There are a few ways of achieving this performance level on the software side, such as introducing correct indexing, re-writing your triggers and stored procedures, etc.
If this is not enough, a second option will be to address the issue from a hardware perspective. When hardware is considered, you can minimize Disk I/O using various methods:
- Introducing disk arrays.
- Keeping adequate free hard disk space.
- Introducing more RAM so that system will use the cache rather than hard disk space.
Another way to increase performance is to reduce hard disk fragmentation. If your .mdf and .ldf files are fragmented, it will affect performance during data retrieval operations.

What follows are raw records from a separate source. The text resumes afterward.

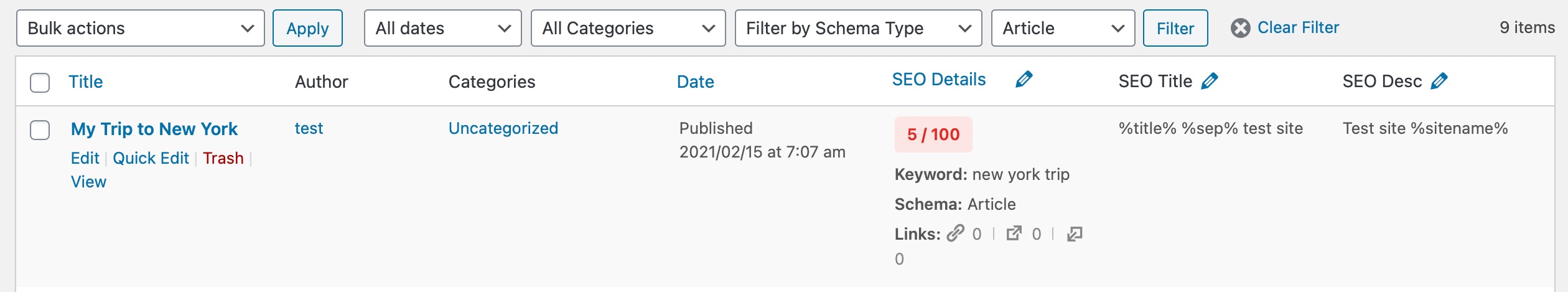Open the All Categories dropdown
1568x292 pixels.
coord(628,28)
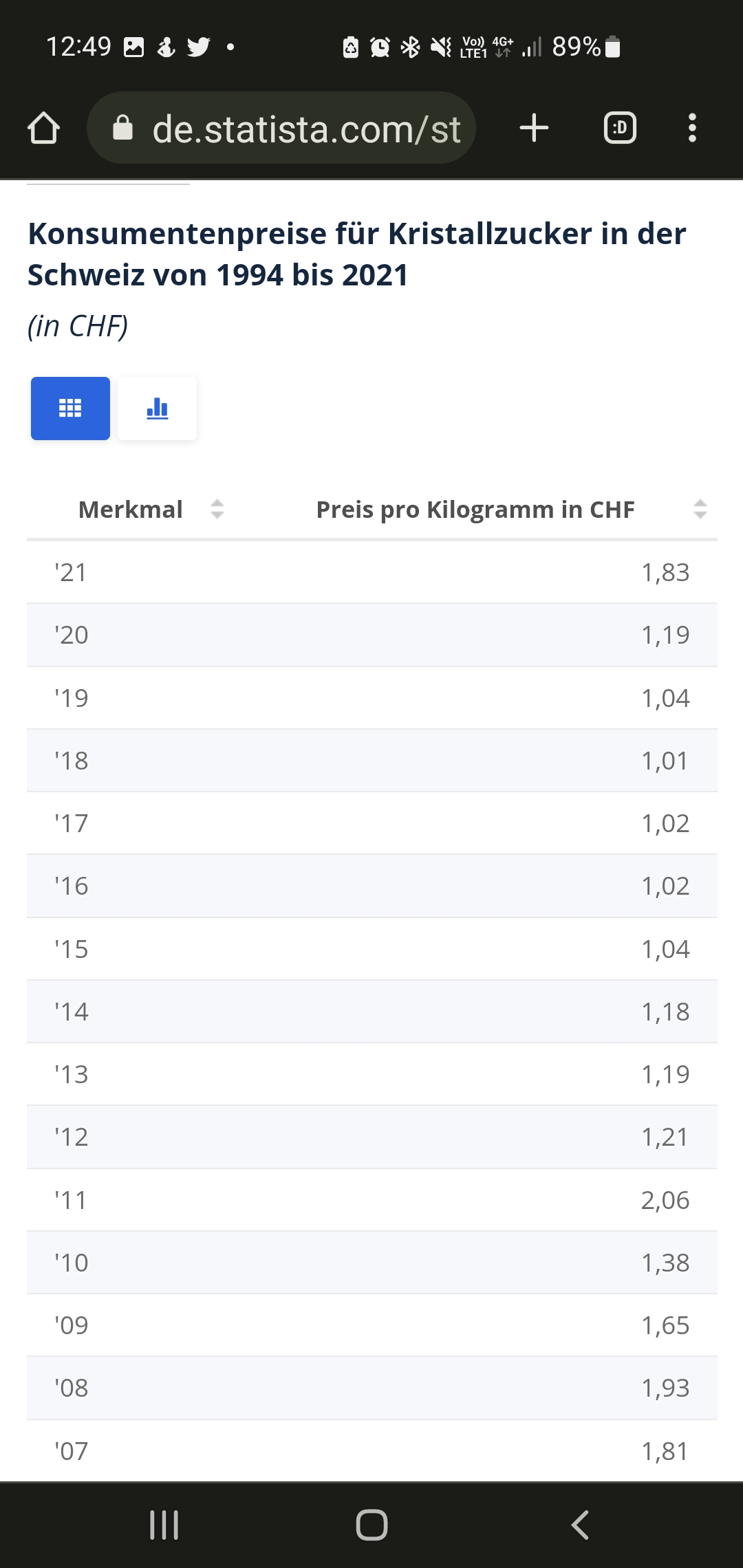Sort by price column arrows
The height and width of the screenshot is (1568, 743).
click(700, 509)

When data is fragmented, the database engine has to take data from different locations on your hard disk, adversely affecting SQL Server performance. This will be more serious with an OLAP system as it is involves more data retrieval than it does transactions. Not only are .ldf and .mdf files affected, but also SQL Server backup files, binaries and other relevant files.
Diskeeper is a tool for defragmenting your data systems. Obviously, you are aware of the tool that comes with Windows 2000 and Windows 2003 server editions. You must also be aware of its limitations. We will explore what Diskeeper can do that the native Windows tool cannot.
Installation and Configuration
Diskeeper is easy to install and configure. However, the default option is to run a defragmentation job following installation, which can take a considerable amount of time depending on your hard disk. (I’d like to see Diskeeper give a warning or alert when this option is selected.)
A screenshot of the main window is shown below. The user interface has change drastically from previous versions. Most of the information is available with a click of a button or two. Same operations can be performed in several ways, which is easy for the end-user. Interactive help is available as the need arises, which enhances its usability.
Good file performance and file structure are important for maintaining high performance of an operating system.
File performance is the performance of file on your hard disk with an emphasis on the impact of fragmentation.
The following screenshot was taken before running defragmentation. You can see that there are low performing files (displayed as pink and red bars) on the hard disk. (I would have preferred for these values to be displayed with a percentage so I could verify the numbers.)
This next screenshot shows file performance after defragmentation. You can clearly see that number or percentage of low performing files has been reduced.